Homem é condenado à prisão por usar robô aspirador para filmar esposa em Taiwan
Justiça de Taiwan determinou prisão de cinco meses para homem que monitorou intimidade da mulher usando aspirador com câmera.
Por Redação Diário Local
Um homem foi condenado a cinco meses de prisão e ao pagamento de uma multa após utilizar um robô aspirador equipado com câmera para monitorar a esposa sem autorização. A Justiça de Taiwan considerou ilegal a captação de imagens de momentos íntimos da mulher com outra pessoa, mesmo em um contexto de suspeita de traição.

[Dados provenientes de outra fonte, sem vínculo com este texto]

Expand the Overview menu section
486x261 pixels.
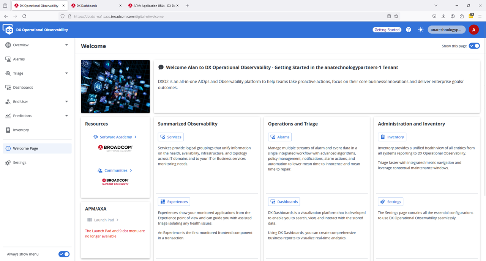(66, 45)
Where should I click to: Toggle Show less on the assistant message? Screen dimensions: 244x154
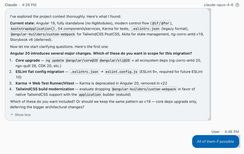click(21, 115)
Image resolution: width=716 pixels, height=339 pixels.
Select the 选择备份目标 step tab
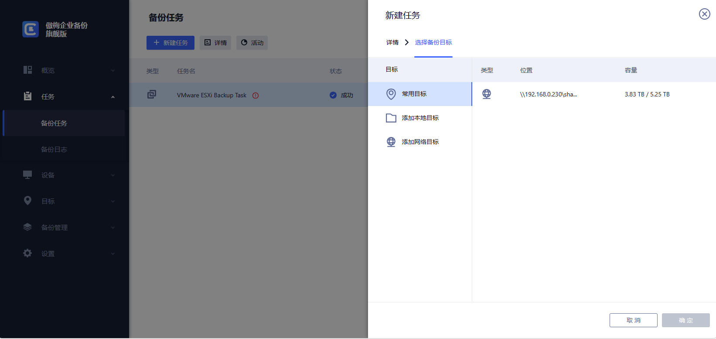click(x=433, y=42)
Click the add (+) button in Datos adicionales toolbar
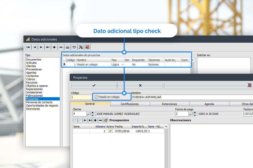The image size is (253, 168). (54, 47)
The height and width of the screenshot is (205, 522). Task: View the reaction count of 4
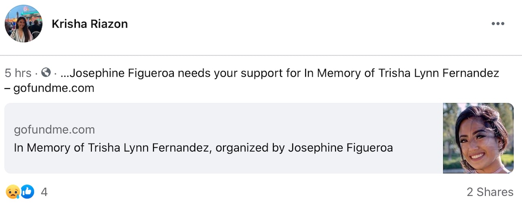[44, 192]
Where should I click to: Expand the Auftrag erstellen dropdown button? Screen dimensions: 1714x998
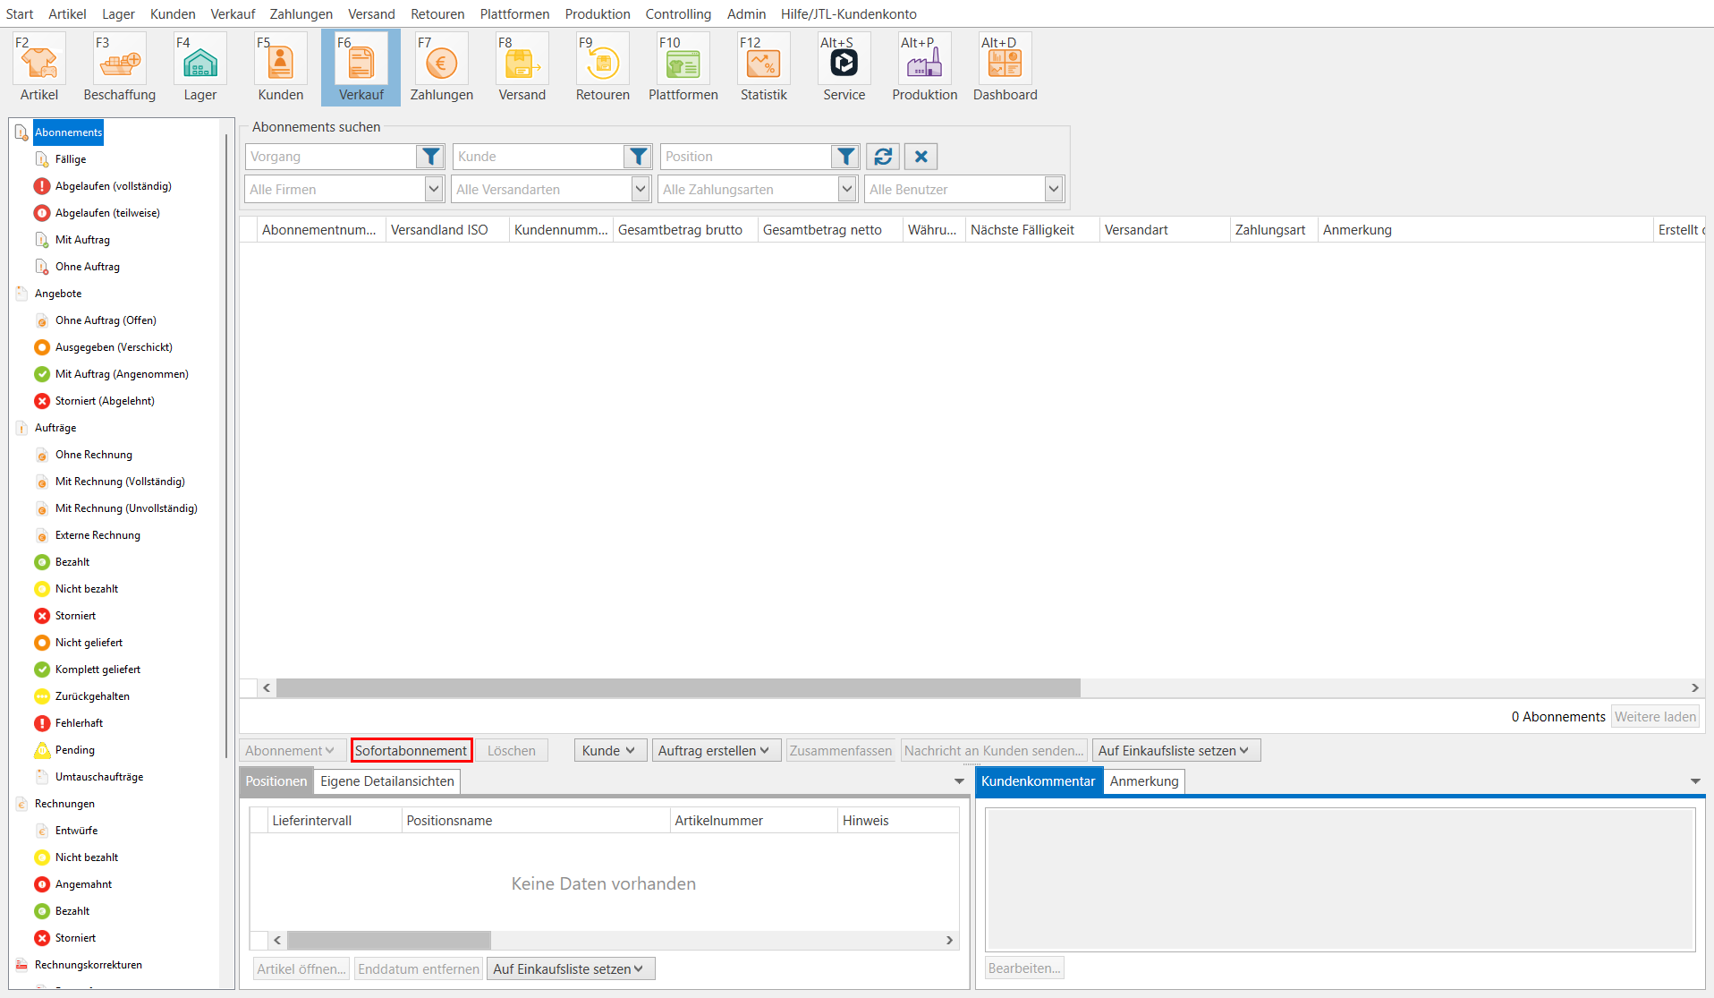tap(716, 750)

O caso teve início em 2023, quando o homem, ao suspeitar que estava sendo traído, decidiu monitorar a residência de forma remota. Para isso, ele passou a ativar o aspirador de pó robótico à distância, acompanhando em tempo real as imagens captadas pelo equipamento dentro da casa.
As gravações realizadas pelo robô foram utilizadas pelo marido em um processo civil anterior. Naquela ocasião, a Justiça de Taiwan reconheceu a existência da relação extraconjugal e determinou que a mulher e o amante pagassem uma indenização de aproximadamente R$ 270 mil ao marido.

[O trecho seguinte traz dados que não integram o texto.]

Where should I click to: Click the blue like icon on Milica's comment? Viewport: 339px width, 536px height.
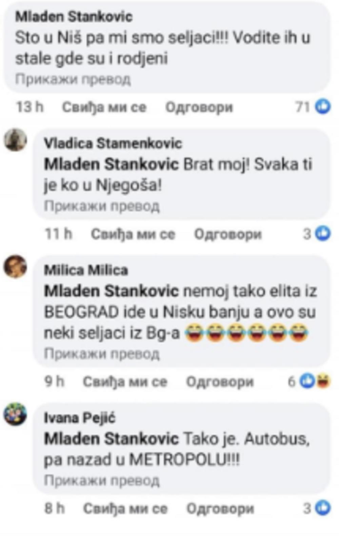(x=308, y=381)
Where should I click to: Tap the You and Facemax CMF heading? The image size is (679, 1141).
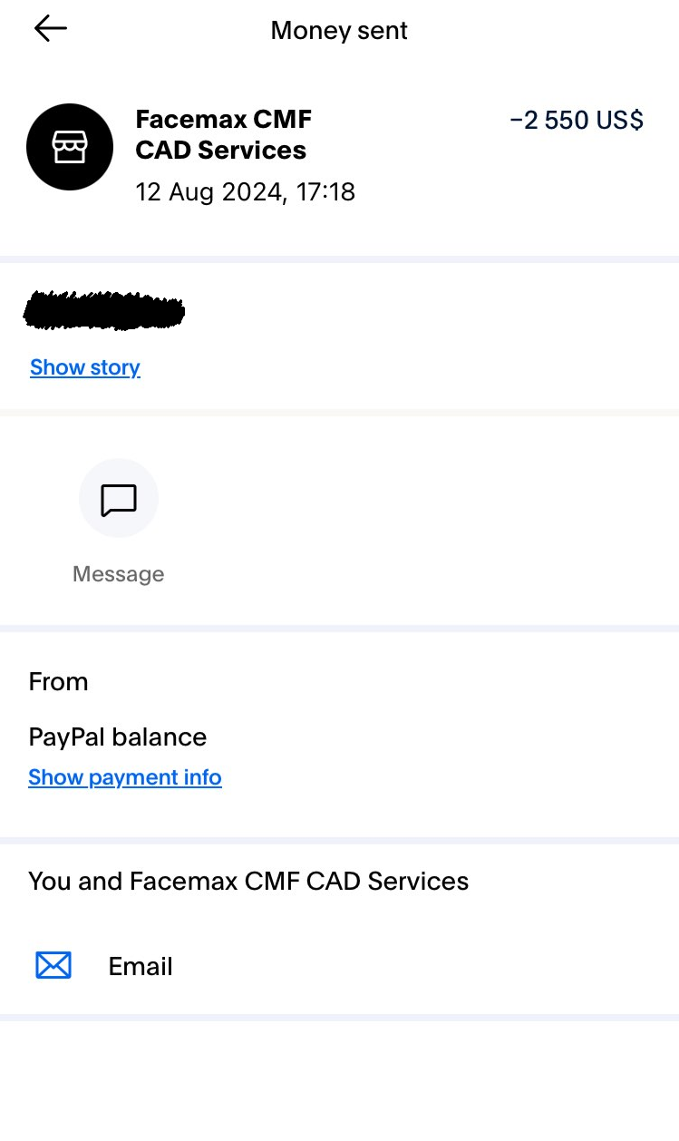tap(248, 882)
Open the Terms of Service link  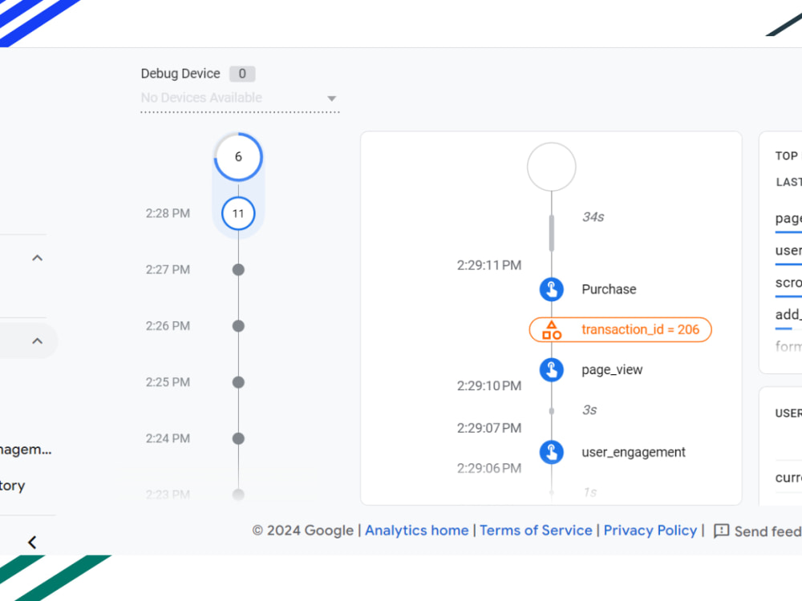click(x=536, y=530)
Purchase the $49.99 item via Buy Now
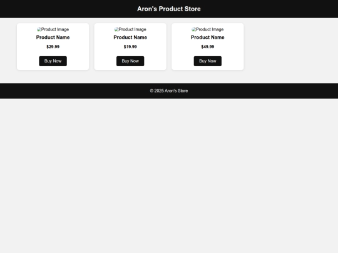338x253 pixels. pyautogui.click(x=208, y=61)
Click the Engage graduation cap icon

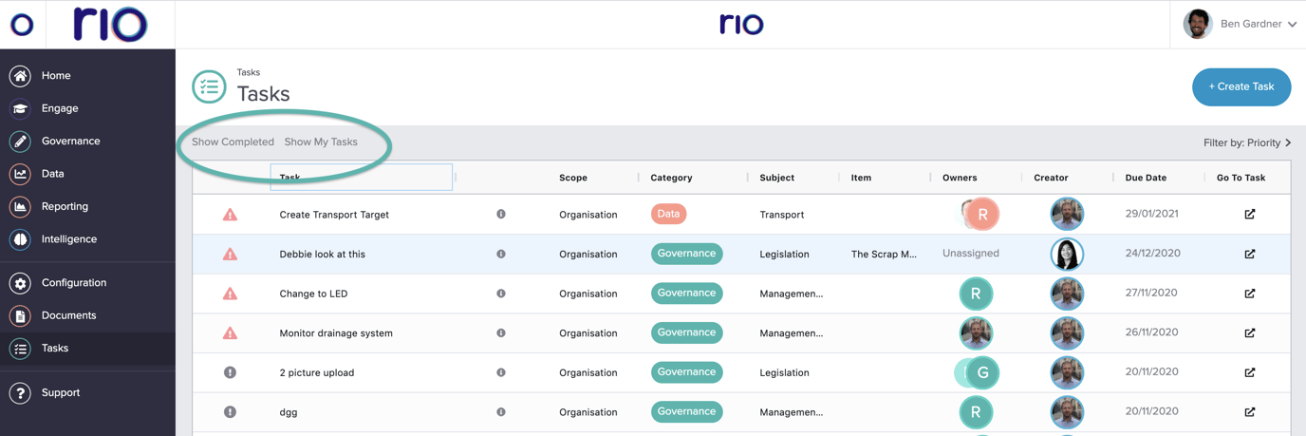click(20, 109)
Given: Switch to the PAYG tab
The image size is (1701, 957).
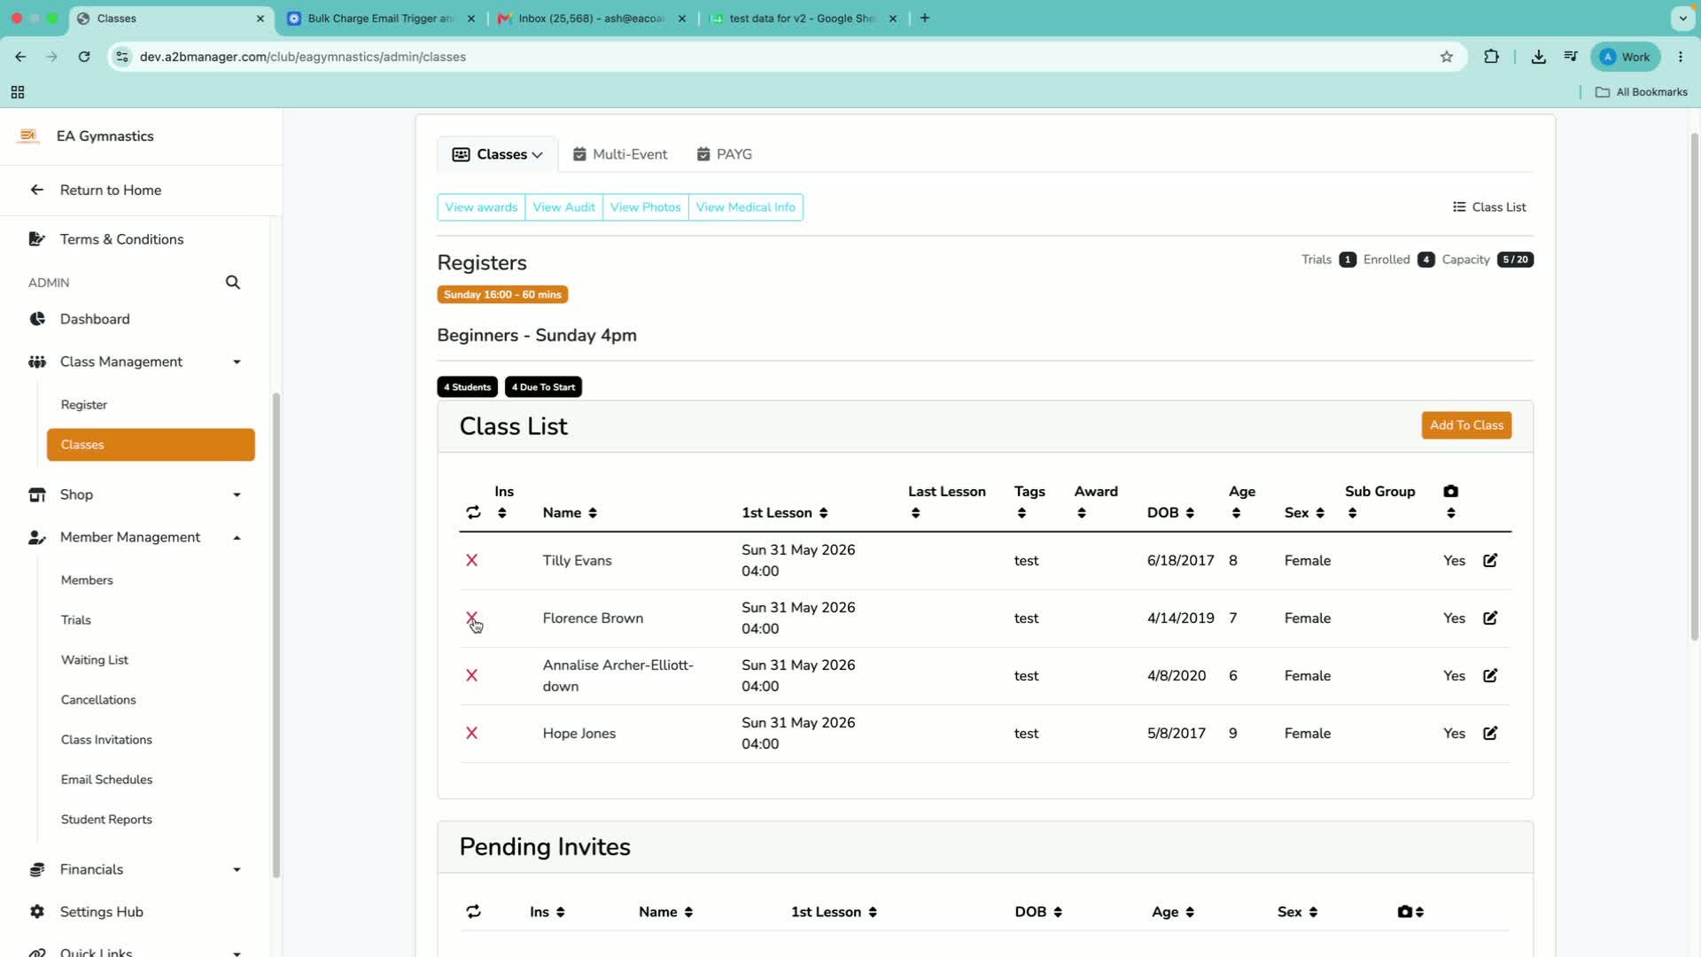Looking at the screenshot, I should pyautogui.click(x=724, y=154).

A situação jurídica mudou após a mulher apresentar uma denúncia criminal contra o próprio marido. Ela alegou que teve sua privacidade violada e que não deu consentimento para que as imagens fossem registradas pelo dispositivo tecnológico.
Por que a condenação ocorreu?
O tribunal analisou o direito à intimidade e decidiu que o vínculo matrimonial não anula o direito individual à privacidade. A decisão estabeleceu que a utilização do robô para registrar imagens íntimas sem autorização configura uma violação legal.
A condenação penal foi aplicada especificamente pelo uso do equipamento para espionagem não autorizada. O magistrado entendeu que, independentemente do motivo da investigação doméstica, o registro de imagens sem consentimento é ilícito.
Além da pena de cinco meses de detenção, o homem foi condenado a pagar uma multa equivalente a cerca de R$ 80 mil. A sentença reforça o entendimento de que o controle sobre a própria imagem e privacidade permanece mesmo entre cônjuges.
O episódio levanta debates sobre os limites do uso de dispositivos domésticos inteligentes para monitoramento e o alcance da privacidade dentro do ambiente familiar.